JK Rowling fantasy – no!
Yes, I’m a fantasy snob…
March 27th, 2009 at 1:03 pm
Rudy, I totally approve of you taking a whack at fantasy, with the caveat that we need your brand of math-flavored sf worse than we need another fantasy author. I also approve of Farah, a very intelligent and insightful person who would certainly advise Alex to try Diana Wynne-Jones instead of Rowling.
Grant, try THE GOBLIN RESERVATION by Simak – very similar to what you describe, but definitely hard sf.
The lines between all these genes are blurrier every day. Brian Aldiss suggested calling it all Speculative Fantasy. Tim Powers writes ‘magical realism’ novels that are, to me, hard to distinguish from fantasy and which contain science-fictional elements. Interesting to see what you will come up with! You ought to write a Quest fantasy novel; you’d be what the critics call ‘subversive’ to the genre.
March 28th, 2009 at 11:44 am
Steve, it’ll still be math-flavored SF…I’m just calling it fantasy because my science has gotten so far out that it seems like magic. A direction I was already heading in POSTSINGULAR and HYLOZOIC.
Writers often forget Clarke’s dictum that sufficently advanced tech seems like magic. I’d also add that it won’t even seem like tech, in that it won’t be using gears, or transistors, or chips. It’ll be all bio plus … other stuff. I like spacewarp zickzack hyperdimensional origami for the other other stuff.
And, yeah, a Kelly Freas green goblin is maybe a little TOO fantasy. I’m thinking now in terms of something a little odder. A voor, I might call it. It can change its shape like Plasticman because it’s a colony organism.
Grant, didn’t we work together at Autodesk? Hi. I saw a friend of yours at the EFF reading the other day.
March 28th, 2009 at 3:04 pm
Speaking of Clarke, a friend of mine recently stated, “Any technology distinguishable from magic is insufficiently advanced.” I’m sure he got that from someone else, but it’s a neat twist on Clarke’s dictum.

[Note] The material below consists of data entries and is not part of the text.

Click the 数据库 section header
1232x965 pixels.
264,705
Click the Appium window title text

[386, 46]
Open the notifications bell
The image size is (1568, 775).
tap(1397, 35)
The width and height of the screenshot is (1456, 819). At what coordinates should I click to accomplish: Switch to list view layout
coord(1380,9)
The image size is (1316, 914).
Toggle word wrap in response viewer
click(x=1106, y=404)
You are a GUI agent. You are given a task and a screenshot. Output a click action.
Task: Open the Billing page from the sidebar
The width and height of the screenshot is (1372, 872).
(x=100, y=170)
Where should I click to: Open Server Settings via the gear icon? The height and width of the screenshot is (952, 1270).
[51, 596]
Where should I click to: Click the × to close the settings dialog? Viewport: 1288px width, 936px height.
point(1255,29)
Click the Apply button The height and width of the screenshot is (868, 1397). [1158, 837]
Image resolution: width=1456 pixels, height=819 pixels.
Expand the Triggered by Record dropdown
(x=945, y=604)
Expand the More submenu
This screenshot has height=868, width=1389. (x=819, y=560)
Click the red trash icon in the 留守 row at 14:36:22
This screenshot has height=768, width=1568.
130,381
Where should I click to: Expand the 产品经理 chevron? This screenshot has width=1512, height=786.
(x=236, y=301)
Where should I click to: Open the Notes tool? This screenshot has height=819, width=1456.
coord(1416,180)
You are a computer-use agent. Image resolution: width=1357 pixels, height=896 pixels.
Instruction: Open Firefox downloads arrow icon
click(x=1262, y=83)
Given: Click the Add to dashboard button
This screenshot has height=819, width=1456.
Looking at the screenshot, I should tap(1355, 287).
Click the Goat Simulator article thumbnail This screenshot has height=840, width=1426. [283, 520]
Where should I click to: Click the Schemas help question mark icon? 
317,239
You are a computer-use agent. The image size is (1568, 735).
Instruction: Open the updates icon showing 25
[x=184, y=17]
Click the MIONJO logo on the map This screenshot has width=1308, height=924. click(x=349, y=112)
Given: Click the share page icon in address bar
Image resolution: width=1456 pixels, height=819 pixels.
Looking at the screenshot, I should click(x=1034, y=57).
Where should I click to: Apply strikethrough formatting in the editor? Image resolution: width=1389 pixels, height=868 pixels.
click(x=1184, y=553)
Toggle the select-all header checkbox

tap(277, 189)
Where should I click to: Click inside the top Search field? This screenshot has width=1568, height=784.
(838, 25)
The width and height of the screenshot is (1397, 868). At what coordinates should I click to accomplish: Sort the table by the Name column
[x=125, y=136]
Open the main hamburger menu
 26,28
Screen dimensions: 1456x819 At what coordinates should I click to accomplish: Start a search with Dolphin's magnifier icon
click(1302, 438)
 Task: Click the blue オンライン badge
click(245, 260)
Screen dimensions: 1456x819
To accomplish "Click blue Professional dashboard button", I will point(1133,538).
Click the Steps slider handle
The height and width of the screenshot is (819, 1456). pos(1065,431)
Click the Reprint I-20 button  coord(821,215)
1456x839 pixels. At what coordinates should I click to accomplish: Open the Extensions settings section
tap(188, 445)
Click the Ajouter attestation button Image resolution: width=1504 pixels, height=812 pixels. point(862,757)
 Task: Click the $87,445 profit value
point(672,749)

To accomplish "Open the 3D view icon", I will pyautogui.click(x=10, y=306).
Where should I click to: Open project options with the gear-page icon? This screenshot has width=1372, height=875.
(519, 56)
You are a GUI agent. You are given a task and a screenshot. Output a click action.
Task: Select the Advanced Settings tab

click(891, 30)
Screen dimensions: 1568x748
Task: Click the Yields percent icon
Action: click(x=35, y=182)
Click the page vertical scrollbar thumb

In a way, the Star Wars universe sort of operates this way. Clearly they are using technology, but there are a lot of things that seem like magic, particularly with regards to the Force. I would consider Star Wars to be sci-fantasy of the “immersive” type, with the Force being a “liminal” element for many of the characters.
Whether “magic” or “technology”, it seems the core feature is the ability to influence outcomes, usually through manipulation of the environment in some way.
When technology is so advanced, it’s mind-boggling and seemingly incomprehensible, there is almost a form of comfort that comes from it – sort of like a religious experience. You accept it without knowing the “how” because it is that compelling. Having the scientific explanation certainly satisfies the intellect and engages the imagination in a structured way, but leaving parts unexplained is not necessarily a bad thing (Clarke himself was masterful in this way).
I’m excited to see “Jim and the Flims” developing! Thanks for sharing your creative process!
April 26th, 2011 at 12:02 pm
Who says in science fiction you HAVE to explain the science? Fantasy is just a story played out on holodecks in the deep future. We need more deep future sci-fi, fantasy mashups….!
I mean did star trek every really explain how the holodeck worked?
Clarke had it right, future technology IS magic – so why not just write it as magic, get on with the story rather than having to explain it? I think it explains why star wars works it’s the magical “force” which is “fantasy” which makes it work.
April 26th, 2011 at 2:30 pm
Charlie Anders of io9 linked to this old post of mine in an article, “Why do so many former cyberpunk authors now write dark fantasy?” on April 16, 2011; the io9 piece has a few more quotes from me about fantasy vis-a-vis SF.
Meanwhile I finished writing Jim and the Flims and it’ll be out from Night Shade Books in June, 2011.
I put up a page for Jim and the Flims where you can look at my paintings for the book, and read my book-length writing notes as a free PDF — the notes include deeper levels of thought about the issues touched on here.